● **Problems to solve**
• A. According to the Breaking Point review, how do the Nazis torture Bernsen's character?
• B. Copy out part of the Breaking Point review word for word, starting at the words "Picks and Pans" and stopping after "Yank to think?".

● **Document segment**
Picks and Pans Review: Breaking Point
This silly outing stars L.A. Law's Corbin Bernsen as an American intelligence officer who gets kidnapped by Nazi officials shortly before D day. Desperate to find out where and when the Allied invasion is to take place, they torture him with electrical shocks in the mouth (they could have saved electricity by just showing him the daily rushes). Since Bernsen won't spill the beans, the Nazis try another diabolical plan. They knock him out and send him to a hospital, which isn't really a hospital but an elaborate facade. When he wakes up, they tell him the war is over and that he has had amnesia for two years. Then they start pumping him about when D day happened. What's a Yank to think?

● **Information shown**
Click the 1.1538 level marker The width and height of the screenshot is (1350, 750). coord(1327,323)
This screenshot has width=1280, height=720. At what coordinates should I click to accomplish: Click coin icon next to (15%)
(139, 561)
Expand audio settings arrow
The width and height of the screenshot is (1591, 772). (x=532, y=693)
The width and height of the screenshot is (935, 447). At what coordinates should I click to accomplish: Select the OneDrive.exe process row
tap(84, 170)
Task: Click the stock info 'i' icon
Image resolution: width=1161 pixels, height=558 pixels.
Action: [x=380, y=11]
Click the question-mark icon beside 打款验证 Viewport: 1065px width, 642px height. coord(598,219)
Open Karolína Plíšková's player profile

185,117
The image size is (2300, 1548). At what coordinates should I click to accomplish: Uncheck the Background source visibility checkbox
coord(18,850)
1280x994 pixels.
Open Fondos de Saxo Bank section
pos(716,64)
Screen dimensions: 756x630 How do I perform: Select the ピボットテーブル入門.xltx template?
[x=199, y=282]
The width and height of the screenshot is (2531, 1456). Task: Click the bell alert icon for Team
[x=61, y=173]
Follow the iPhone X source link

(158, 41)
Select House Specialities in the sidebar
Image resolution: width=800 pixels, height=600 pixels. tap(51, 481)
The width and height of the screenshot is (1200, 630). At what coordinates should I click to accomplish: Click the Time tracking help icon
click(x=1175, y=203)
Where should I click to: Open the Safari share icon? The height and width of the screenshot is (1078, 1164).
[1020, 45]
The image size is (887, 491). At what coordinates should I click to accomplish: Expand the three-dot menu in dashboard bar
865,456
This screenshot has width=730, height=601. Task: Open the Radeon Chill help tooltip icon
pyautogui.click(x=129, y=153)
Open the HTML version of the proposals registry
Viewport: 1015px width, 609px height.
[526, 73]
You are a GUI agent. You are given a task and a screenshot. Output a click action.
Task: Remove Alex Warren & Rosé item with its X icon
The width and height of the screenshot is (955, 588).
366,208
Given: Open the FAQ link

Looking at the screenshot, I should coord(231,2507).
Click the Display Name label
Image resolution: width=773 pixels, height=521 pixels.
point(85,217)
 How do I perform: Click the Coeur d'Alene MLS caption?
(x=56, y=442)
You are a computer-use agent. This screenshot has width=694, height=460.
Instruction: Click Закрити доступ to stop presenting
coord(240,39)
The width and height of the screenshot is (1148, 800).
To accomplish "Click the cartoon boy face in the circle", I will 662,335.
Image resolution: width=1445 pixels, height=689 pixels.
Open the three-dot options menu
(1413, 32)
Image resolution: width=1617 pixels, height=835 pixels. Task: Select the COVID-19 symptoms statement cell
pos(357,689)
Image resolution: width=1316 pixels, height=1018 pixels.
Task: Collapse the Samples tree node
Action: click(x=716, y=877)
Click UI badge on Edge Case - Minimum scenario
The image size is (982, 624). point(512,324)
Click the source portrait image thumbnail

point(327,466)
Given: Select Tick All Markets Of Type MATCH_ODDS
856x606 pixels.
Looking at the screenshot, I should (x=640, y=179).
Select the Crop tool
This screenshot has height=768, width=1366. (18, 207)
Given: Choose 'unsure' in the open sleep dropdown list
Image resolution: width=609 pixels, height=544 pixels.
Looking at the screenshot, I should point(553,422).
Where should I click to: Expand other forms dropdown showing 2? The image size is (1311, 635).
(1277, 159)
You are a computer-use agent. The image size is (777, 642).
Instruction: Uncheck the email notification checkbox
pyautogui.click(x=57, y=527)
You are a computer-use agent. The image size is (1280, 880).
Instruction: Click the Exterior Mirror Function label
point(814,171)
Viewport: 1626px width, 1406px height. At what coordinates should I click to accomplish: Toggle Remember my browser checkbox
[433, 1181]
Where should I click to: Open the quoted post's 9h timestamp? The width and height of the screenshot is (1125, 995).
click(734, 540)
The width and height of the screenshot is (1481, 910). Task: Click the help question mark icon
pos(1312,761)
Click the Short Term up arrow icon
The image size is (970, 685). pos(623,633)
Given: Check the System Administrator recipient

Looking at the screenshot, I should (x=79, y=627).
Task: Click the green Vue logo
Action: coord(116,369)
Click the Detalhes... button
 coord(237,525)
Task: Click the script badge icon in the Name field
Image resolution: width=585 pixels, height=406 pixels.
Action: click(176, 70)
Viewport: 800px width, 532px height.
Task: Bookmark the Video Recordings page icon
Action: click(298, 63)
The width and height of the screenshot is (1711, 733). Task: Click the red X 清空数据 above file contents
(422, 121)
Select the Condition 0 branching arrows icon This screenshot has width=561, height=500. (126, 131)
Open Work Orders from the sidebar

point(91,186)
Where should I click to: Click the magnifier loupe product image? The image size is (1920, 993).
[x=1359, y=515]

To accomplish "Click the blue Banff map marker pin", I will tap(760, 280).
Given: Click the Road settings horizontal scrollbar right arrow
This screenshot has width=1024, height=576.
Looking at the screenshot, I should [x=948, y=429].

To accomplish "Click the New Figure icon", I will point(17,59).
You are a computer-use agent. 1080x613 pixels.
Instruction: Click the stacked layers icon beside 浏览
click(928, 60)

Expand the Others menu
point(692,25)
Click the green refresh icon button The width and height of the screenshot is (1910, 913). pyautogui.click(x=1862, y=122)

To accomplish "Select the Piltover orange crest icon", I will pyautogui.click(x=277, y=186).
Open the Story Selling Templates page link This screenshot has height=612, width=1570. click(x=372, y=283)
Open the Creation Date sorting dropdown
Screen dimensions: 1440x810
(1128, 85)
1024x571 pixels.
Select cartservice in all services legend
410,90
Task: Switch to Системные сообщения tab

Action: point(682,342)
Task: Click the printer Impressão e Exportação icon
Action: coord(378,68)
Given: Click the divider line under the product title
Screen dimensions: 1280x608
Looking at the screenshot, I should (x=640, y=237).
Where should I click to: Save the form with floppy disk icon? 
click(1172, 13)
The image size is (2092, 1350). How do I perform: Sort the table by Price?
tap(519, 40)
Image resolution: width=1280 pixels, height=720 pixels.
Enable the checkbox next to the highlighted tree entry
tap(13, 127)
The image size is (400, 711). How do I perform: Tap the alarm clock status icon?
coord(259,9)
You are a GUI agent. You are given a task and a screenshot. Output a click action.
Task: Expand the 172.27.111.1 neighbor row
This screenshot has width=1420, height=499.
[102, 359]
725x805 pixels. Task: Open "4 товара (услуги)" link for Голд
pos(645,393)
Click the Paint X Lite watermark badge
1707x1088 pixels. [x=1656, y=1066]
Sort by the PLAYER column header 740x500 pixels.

● **Responses for each task**
• A. They torture him with electrical shocks in the mouth.

• B.
Picks and Pans Review: Breaking Point
This silly outing stars L.A. Law's Corbin Bernsen as an American intelligence officer who gets kidnapped by Nazi officials shortly before D day. Desperate to find out where and when the Allied invasion is to take place, they torture him with electrical shocks in the mouth (they could have saved electricity by just showing him the daily rushes). Since Bernsen won't spill the beans, the Nazis try another diabolical plan. They knock him out and send him to a hospital, which isn't really a hospital but an elaborate facade. When he wakes up, they tell him the war is over and that he has had amnesia for two years. Then they start pumping him about when D day happened. What's a Yank to think?